Read The Bog Online

Authors: Michael Talbot

Tags: #Fiction.Horror

The Bog (12 page)

“I think we should leave.”

“What do you mean?”

“I think we should pack up and move.”

“Oh, that really takes the cake! I make the archaeological discovery of the decade, and just because our dog disappears you tell me that we should gather up all our things and move away.” He threw his hands up in the air in exasperation.

Melanie seemed to see the ridiculousness of this suggestion, but the incidents of the previous evening still had her deeply shaken. “Well I don’t know what else to suggest!” she cried.

“Well neither do I!” he shouted back, and at almost precisely the same instant the air was split by several loud banging sounds. They looked at each other in confusion. Something had pounded on the door.

David approached it and opened it cautiously. Outside, standing on the steps, was a tall, grim fright of a woman with severe features and salt-and-pepper hair tied back in a matronly bun.

“I heard you shouting,” she said dryly. “I knew I had to knock loud to get your attention.”

David blushed, growing slightly embarrassed. Both he and Melanie stared at the woman curiously.

She looked back at them with equal uncertainty. “You did advertise for a housekeeper, did you not?” she said. “If I’ve come at an inopportune moment, I’d be glad to come back some other time.”

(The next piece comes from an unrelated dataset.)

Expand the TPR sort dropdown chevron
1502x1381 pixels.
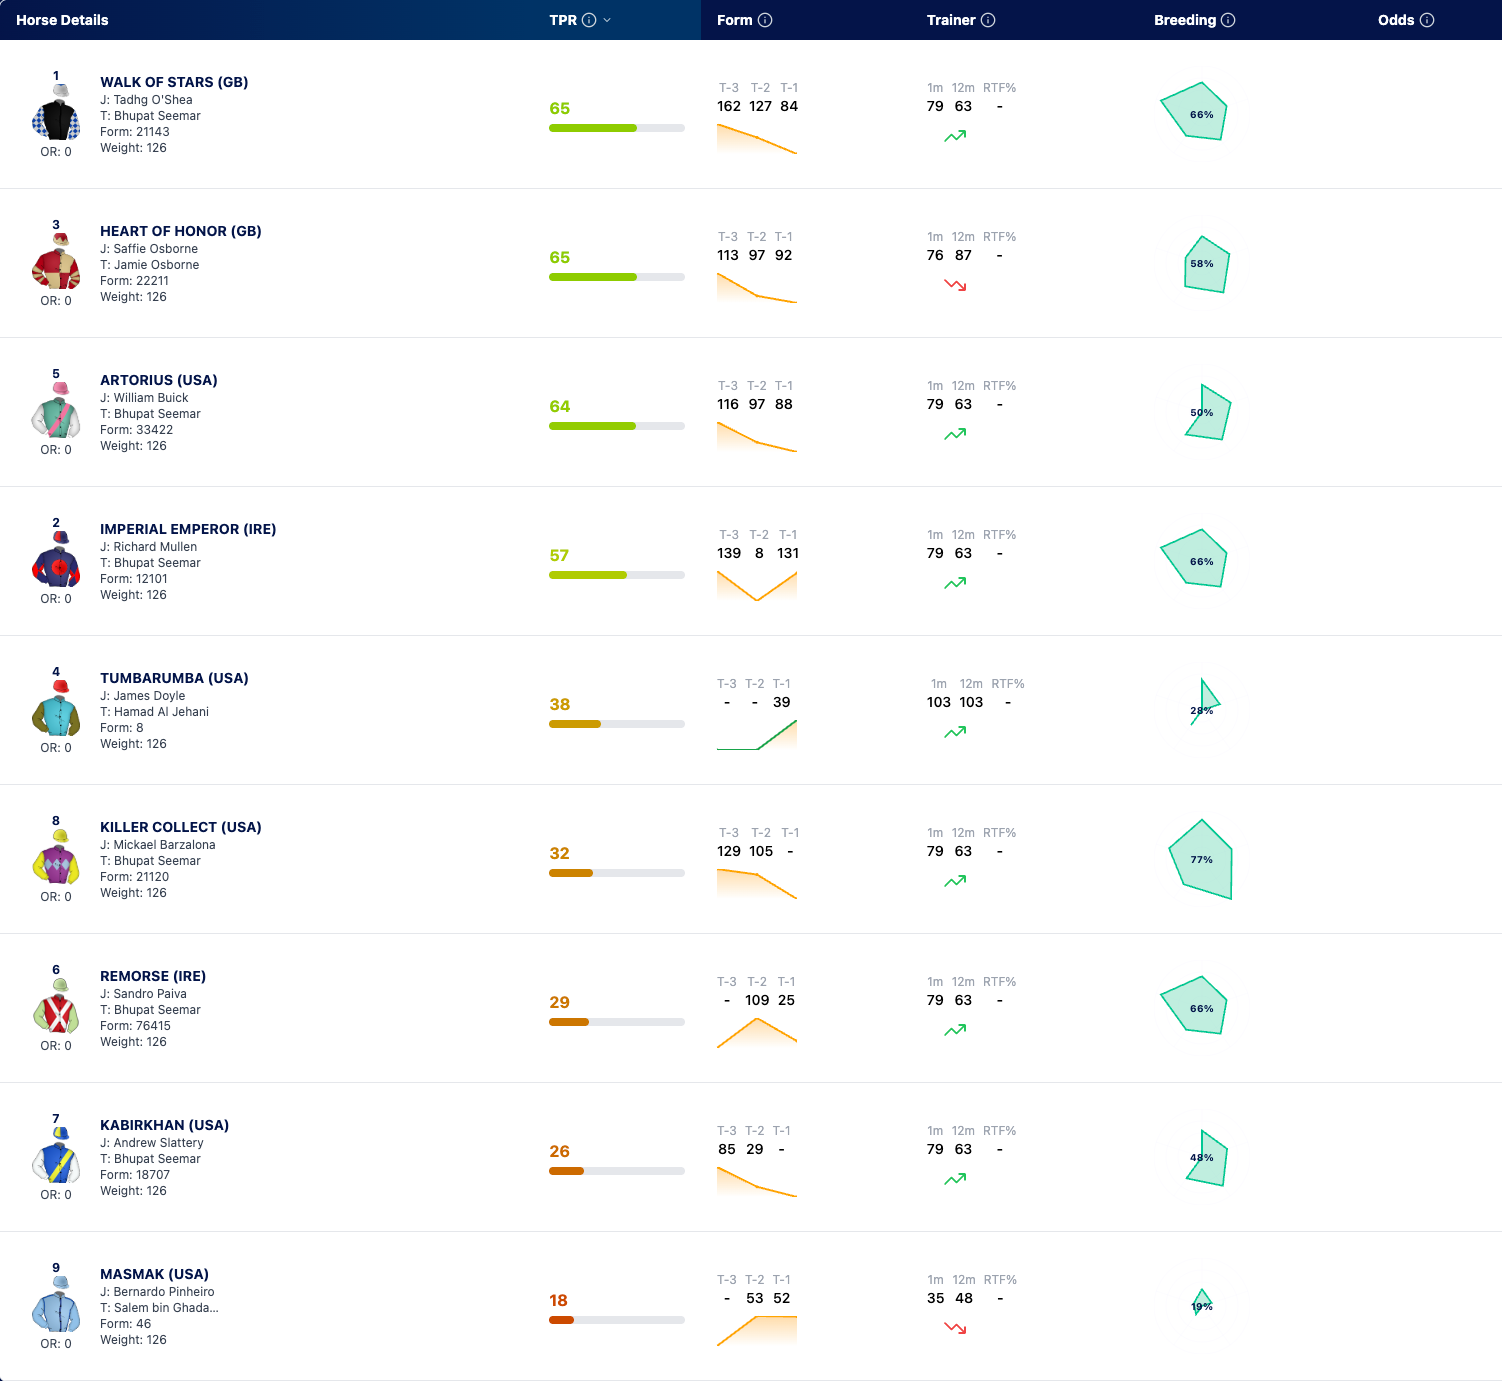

This time it was Melanie’s turn to be embarrassed. “Oh, no, please come in. You see, our dog vanished inexplicably last night, and it’s just got us a little rattled.”

“As I can see.”

“Please come in,” Melanie repeated. “What did you say your name was?”

“Mrs. Comfrey,” she said.

“Have a seat, won’t you, and please forgive us.”

Mrs. Comfrey did as she was invited. Both David and Melanie looked at each other sheepishly, not knowing what to say to the other next. Mrs. Comfrey intervened. “Please pardon me my presumption, but if your dog has vanished, I shouldn’t fret too much about it.”

“Why?” David asked.

“Because the brambles around these parts are filled with enough rabbits to lead a dog astray for days.”

“You see,” David said, casting Melanie an I-told-you-so glance. He looked back at Mrs. Comfrey and assessed the features of his new and unexpected ally. To his regret, Mrs. Comfrey was a dour-looking creature with a rather too-small head, and sharp, pale features. Her dowdy, navy-blue cotton dress covered a large and bony body, and on her long, shapeless legs she wore heavy brown nylons. He noticed also that her lilac perfume was just a little too oppressive and marveled once again at the bizarre creatures Fenchurch St. Jude seemed to turn out.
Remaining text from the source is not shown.